THE REQUEST:
Rewrite the listing below, substituting "Team Progress" for each occurrence of "Member Progress" and leaving everything else unchanged.
Start RECORD EXTRACTS
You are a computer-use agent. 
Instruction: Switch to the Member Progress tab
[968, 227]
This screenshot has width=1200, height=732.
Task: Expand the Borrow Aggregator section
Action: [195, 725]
End RECORD EXTRACTS
THE ANSWER:
You are a computer-use agent. 
Instruction: Switch to the Team Progress tab
[968, 227]
This screenshot has width=1200, height=732.
Task: Expand the Borrow Aggregator section
Action: [195, 725]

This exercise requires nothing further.